I broached the topic with Steve as soon as we exited the hotel.
“Did Walter say anything when you two were talking in the car that he was some sort of a closet Nazi?”
Steve grimaced, obviously in thought.
“We didn’t talk about politics in the car. He asked me a shitload of questions about me, my family, where we lived in the States, and what I thought of Europe compared to the States”, he said, “Then he told me matter of factly all about his education, his work, his wife, his son, and finally his daughter, her marriage, her kids and now the separation from her husband. I was too tired to translate it all for you!”
“Yeah I figured that”, I noted, “I was happy just to doze off in the backseat.”
“Yeah I noticed”, he said with an edge to his words as he gave me his best mock askance look, “You’re welcome by the way!”
He was right of course, he had to engage with Walter all day yesterday while I snoozed in the back.
“Thank you!” I said, “I appreciate you doing that. It was your speaking German that got us that amazing ride.”
“I’m good for something!” he noted sarcastically, nodding and pursing his lips, which I figured included yet another dig for refusing his sexual proposition in Granada. Then he finally gave me that “I’m your big brother, and I have to put up with you, you ungrateful little shit” look.
“Yeah”, I responded, noting that look and all its telepathic subtext, but not wanting to go there. I had sacrificed too, always willing to spend all that extra time trying to hitchhike rather than just taking the damn train. That was my telepathic message back at him.
It was a quick walk to the Gare du Nord train station where we phoned the hostel on Rue Titon, where we had stayed previously in Paris, confirming they had beds for us. So first we took the Metro to our backpacker oasis at the American Express office. I cashed a travelers check, and was delighted to get another stack of mail from my mom and dad and several of my friends back home. I read my letters as we got back on the Metro to the German embassy off the Champs Elysee where Steve was going to check out about the possibilities of getting a job in Germany. Turned out the embassy was only open until noon and it was already past one in the afternoon. I agreed with Steve that it was ridiculous that the embassy would have such short office hours.
So one last Metro ride got us to the Rue Titon hostel. The young woman working at the check-in desk at the hostel, who I don’t recall seeing when we were there before, was tall and striking in appearance, and looked not much older than I was. She introduced herself as Jeanette. She spoke English, with the sexiest low voice and French accent, and was endlessly talkative and opinionated, but in a flirty kind of way.

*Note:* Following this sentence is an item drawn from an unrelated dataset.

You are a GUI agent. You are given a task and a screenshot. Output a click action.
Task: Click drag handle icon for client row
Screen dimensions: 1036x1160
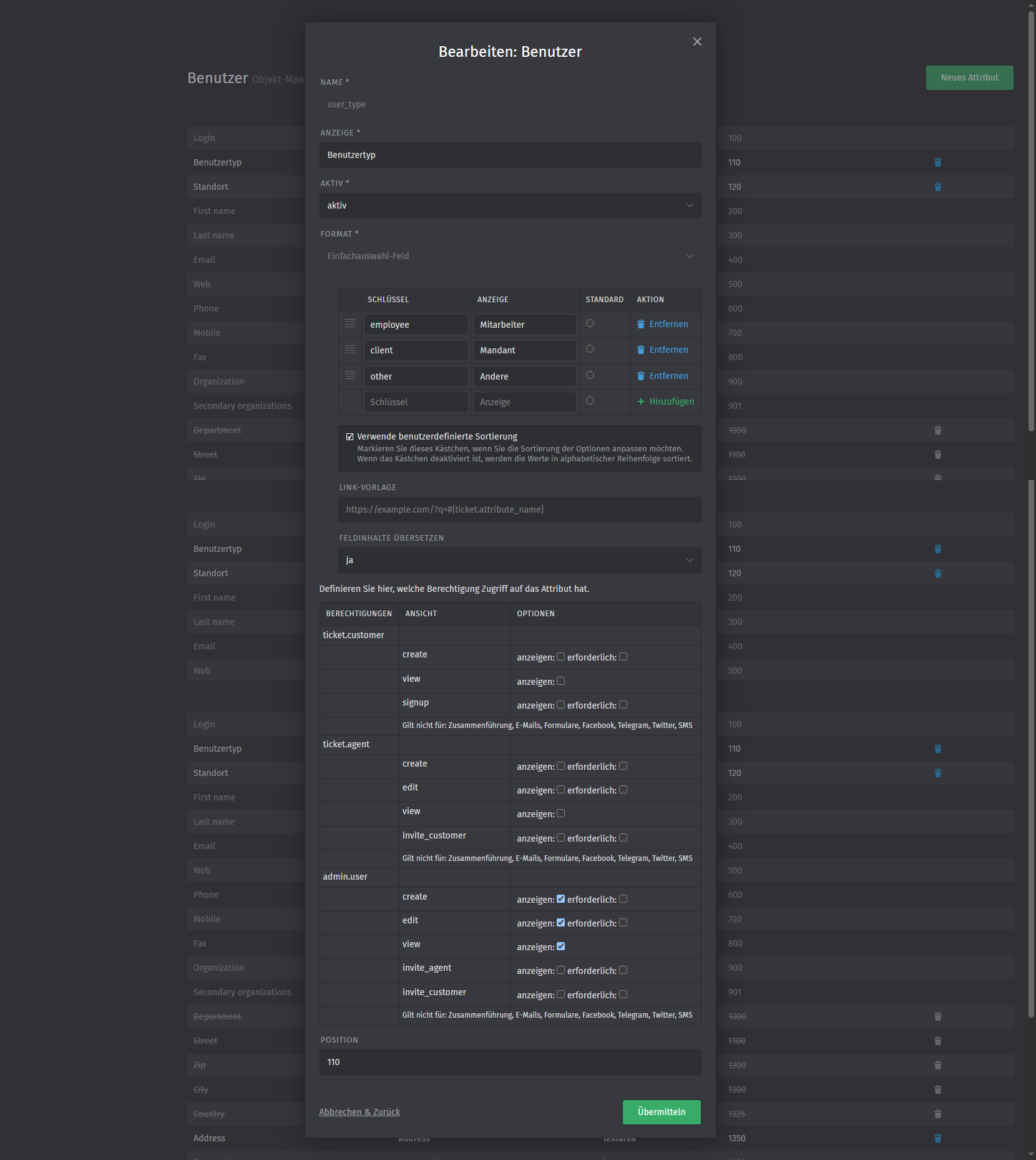coord(350,350)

When I told her that Steve and I were planning on going to the little Algerian restaurant we had been to our last time in Paris, she launched into a rant about how in her (not so) “humble opinion”, the Algerians in Paris were responsible for most of the crime in the city. That they continued to live in poverty even after they were making decent money, because they were brought up with lawlessness as part of their culture. She cited several incidents where she was convinced that young Algerian guys staying at the hostel had stolen stuff from other folks staying there. She said that though she had to let them stay if they paid their money, she watched them, “like a hawk”, and we should not leave any even semi-valuable possessions anywhere where they were noticeable. To emphasize each point in her rant, she leaned toward me, looked deeply in my eyes, and touched my hand with hers. I couldn’t help but notice the flesh of her nice tits visible between the unbuttoned top of her blouse. I was like a deer in her headlights, so to speak, my libido forcing me to hang on her every word, just to be in that presence, smell her perfume and the scent of her body and imagine her naked on top of me making passionate love.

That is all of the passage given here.